L’ultimo quarto d’ora

26 Giu
Pasino

È un annata nera.
Il mio settore è in crisi profonda, molti di noi sono fermi da mesi. I lavori, pochi, sono sottopagati spesso, in ritardo sempre e non garantiscono alcuna continuità.
Quella continuità che garantisce la sopravvivenza, per dire.
Avere molti contatti può essere utile, ma se negli ultimi anni sei stato sempre impegnato su altri progetti, è come se quei contatti non li avessi.
Arrivo sul set in veste di autista/runner di produzione, sono con macchine da presa, poi con i macchinisti.
Conosco molta gente che mi vede, mi saluta e mi chiede.
Lo fai tutto il film?
Chi è lo scenografo?
Sei in preparazione?
Stai sul set?
No
E che fai?
Spiego la situazione guardandomi la punta delle scarpe.
Sarà che anche se non si vede ho comunque una certa età.

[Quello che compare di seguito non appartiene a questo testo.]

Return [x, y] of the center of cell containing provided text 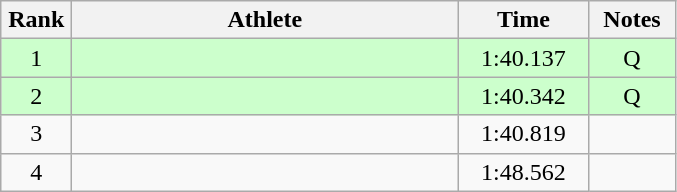
1:40.137 [524, 58]
2 [36, 96]
Athlete [265, 20]
1:40.342 [524, 96]
4 [36, 172]
3 [36, 134]
Notes [632, 20]
Rank [36, 20]
1:40.819 [524, 134]
1 [36, 58]
Time [524, 20]
1:48.562 [524, 172]
Search for the cell housing the specified text and yield its [X, Y] center coordinate. 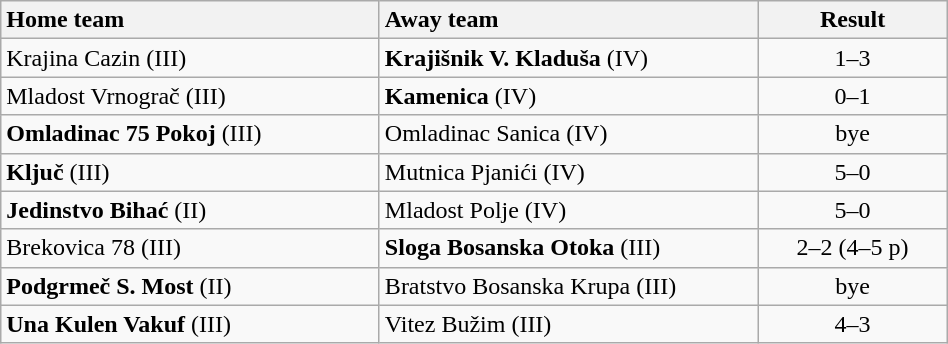
1–3 [852, 58]
Vitez Bužim (III) [568, 324]
Mutnica Pjanići (IV) [568, 172]
Mladost Polje (IV) [568, 210]
Omladinac Sanica (IV) [568, 134]
Ključ (III) [190, 172]
Una Kulen Vakuf (III) [190, 324]
Mladost Vrnograč (III) [190, 96]
Kamenica (IV) [568, 96]
Home team [190, 20]
Krajišnik V. Kladuša (IV) [568, 58]
Away team [568, 20]
Krajina Cazin (III) [190, 58]
Podgrmeč S. Most (II) [190, 286]
Brekovica 78 (III) [190, 248]
4–3 [852, 324]
Result [852, 20]
0–1 [852, 96]
Sloga Bosanska Otoka (III) [568, 248]
Omladinac 75 Pokoj (III) [190, 134]
2–2 (4–5 p) [852, 248]
Bratstvo Bosanska Krupa (III) [568, 286]
Jedinstvo Bihać (II) [190, 210]
Return the (x, y) coordinate for the center point of the cell that contains the specified text.  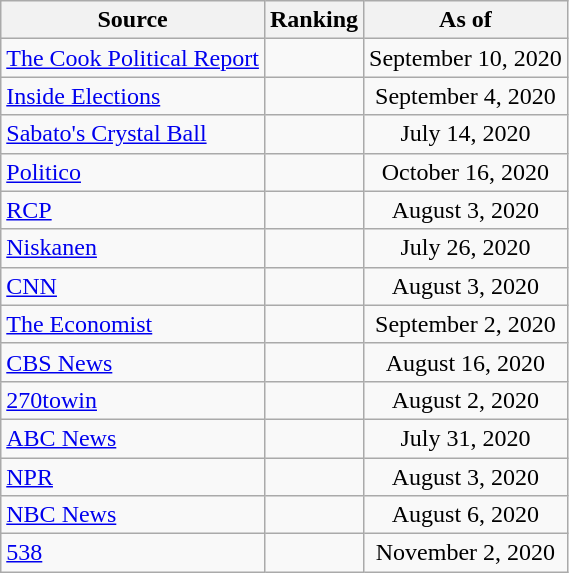
August 2, 2020 (466, 400)
CNN (133, 286)
The Cook Political Report (133, 58)
RCP (133, 210)
The Economist (133, 324)
August 6, 2020 (466, 515)
November 2, 2020 (466, 553)
September 4, 2020 (466, 96)
Sabato's Crystal Ball (133, 134)
Niskanen (133, 248)
Ranking (314, 20)
538 (133, 553)
NPR (133, 477)
August 16, 2020 (466, 362)
September 10, 2020 (466, 58)
270towin (133, 400)
CBS News (133, 362)
NBC News (133, 515)
July 26, 2020 (466, 248)
Source (133, 20)
ABC News (133, 438)
Inside Elections (133, 96)
Politico (133, 172)
September 2, 2020 (466, 324)
July 14, 2020 (466, 134)
October 16, 2020 (466, 172)
As of (466, 20)
July 31, 2020 (466, 438)
Pinpoint the cell where the given text exists, returning its [X, Y] midpoint coordinate. 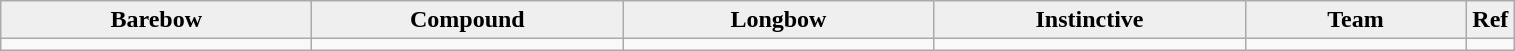
Team [1356, 20]
Barebow [156, 20]
Longbow [778, 20]
Instinctive [1090, 20]
Compound [468, 20]
Ref [1490, 20]
For the text-containing cell, return its midpoint in [x, y] coordinate format. 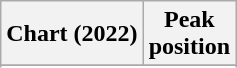
Peakposition [189, 34]
Chart (2022) [72, 34]
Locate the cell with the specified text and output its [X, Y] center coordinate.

Cinquantuno quest’anno, tra qualche mese.
E sento il peso delle cose in modo diverso rispetto a prima, quando potevo dire di essere giovane.
L’esperienza aiuta a non sprecare energie e dosare la forza, trovare la posizione giusta per trasportare materiali pesanti, l’esperienza aiuta a non bruciare troppo in fretta.
Ma appesantisce intimamente in altro modo.
La domanda negli occhi di tutti è sempre la stessa. Finalmente un amico, fotografo di scena, la fa, chiara ed inequivocabile:
-A Cipo’ ma com’è che uno come te se ritrova così?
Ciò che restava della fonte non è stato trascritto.